DIRECTIONS:
1. Answer these questions from the editorial on Maryland fish warnings:
(a) How many Chesapeake Bay tributaries did the state name?
(b) How many meals of Norfolk spot per month are advised for adults?
(c) How does the editorial describe the Chesapeake Bay Program?
2. Tally the lines of the records that contain the word "dropdown", and give only the number.

## start PAGE EXTRACT

We’ve been told that folks in the seafood business felt the state was acting like Scrooge telling us this holiday season that we shouldn’t be gorging on certain fish from certain Maryland rivers.

As if we didn’t already suspect it, the Maryland Department of the Environment told us last week that some of our favorite fish — white perch, for instance — might be less than healthful if fish taken from some waters is eaten more than occasionally.

We’re a little peeved ourselves — but not at the state of Maryland. We’re upset — and we think you should be, too — at the industries that have been permitted to pour mercury, PCBs and other ingredients into Maryland waterways.

We’re irked that folks in the Free State don’t have the freedom to fish where they want as often as they can and feed their family that evening with their catch. Something very basic here is being violated.

We’re steamed at the state in one sense: They have permitted the effluents of manufacturing and the chemicals of farming to seep into our waterways to such an extent that consumption warnings must be imposed for what swims there.

The South and the Magothy rivers were two of the 14 Chesapeake Bay tributaries named by the state. In the South River, for instance, people were told not to eat more than one meal monthly of white perch and eel. You might want less if you’re pregnant or a child.

And those tasty and abundant Norfolk spot? Two meals (eight ounces each) monthly for adults and one for kids.

There are various warnings for other waterways, including a restriction or two on (say it ain’t so) crabs. (See it all at www.mde.state.md.us/fish_tissue/index.html.)

Officials did their best to play down their warnings. (“Don’t worry and keep eating fish but …”) They skirted the issue of Chesapeake Bay fish by saying tests aren’t in. And they ducked altogether the matter of commercial fishing.

What can we do about it? Ignoring the warnings is not an option because these are the sorts of chemicals that, while not making you ill in the short term, build up in your tissues over time and do nothing good for you.

Perhaps the best course is to be vigilant against those who threaten our precious waters. We hear about how Maryland and the Chesapeake Bay Program, a federal-state partnership, are doing their darndest to stem the flow of Bay-choking nutrient pollution into our waters.

What about hazardous substances like mercury and PCBs? Given the evidence of these consumption warnings, are we fighting the wrong battle?

These warnings also should remind us not to fall into a trap now being set by some of our leaders in Washington: relaxing pollution-control standards for the sake of war or the economy.

We face more threats than terrorism, which should become clear as we’re told we can’t eat the fish we catch.

## end PAGE EXTRACT
## start DATA SHOWN

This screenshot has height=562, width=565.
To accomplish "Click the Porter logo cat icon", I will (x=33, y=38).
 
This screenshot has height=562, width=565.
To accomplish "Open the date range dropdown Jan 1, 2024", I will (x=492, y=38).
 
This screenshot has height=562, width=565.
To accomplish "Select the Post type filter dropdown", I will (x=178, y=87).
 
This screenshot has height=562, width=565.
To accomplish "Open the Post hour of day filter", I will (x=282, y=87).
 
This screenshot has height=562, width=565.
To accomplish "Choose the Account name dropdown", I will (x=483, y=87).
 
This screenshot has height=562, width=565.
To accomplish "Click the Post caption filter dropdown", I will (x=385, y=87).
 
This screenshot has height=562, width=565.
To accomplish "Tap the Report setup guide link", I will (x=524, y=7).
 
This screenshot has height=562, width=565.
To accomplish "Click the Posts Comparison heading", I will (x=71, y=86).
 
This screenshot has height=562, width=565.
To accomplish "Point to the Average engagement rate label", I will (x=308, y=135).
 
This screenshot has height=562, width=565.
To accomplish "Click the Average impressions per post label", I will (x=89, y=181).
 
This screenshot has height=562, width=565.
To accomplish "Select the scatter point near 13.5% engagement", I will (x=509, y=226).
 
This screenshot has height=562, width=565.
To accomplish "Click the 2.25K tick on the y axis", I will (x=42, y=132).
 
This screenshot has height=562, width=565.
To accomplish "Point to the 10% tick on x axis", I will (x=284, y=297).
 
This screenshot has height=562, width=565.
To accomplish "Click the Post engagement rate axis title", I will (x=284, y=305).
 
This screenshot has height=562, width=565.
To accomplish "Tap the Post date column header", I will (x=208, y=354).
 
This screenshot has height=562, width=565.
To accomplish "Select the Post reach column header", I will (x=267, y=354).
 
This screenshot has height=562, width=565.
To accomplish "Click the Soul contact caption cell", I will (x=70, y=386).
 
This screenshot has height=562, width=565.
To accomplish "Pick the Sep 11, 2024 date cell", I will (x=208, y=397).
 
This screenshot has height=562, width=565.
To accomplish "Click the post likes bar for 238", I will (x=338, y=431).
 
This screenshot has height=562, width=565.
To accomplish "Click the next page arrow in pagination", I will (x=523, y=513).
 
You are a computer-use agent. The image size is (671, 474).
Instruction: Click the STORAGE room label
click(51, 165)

## end DATA SHOWN

TASK-BY-TASK SOLUTIONS:
1.
(a) 14
(b) Two meals, eight ounces each
(c) As a federal-state partnership

2. 4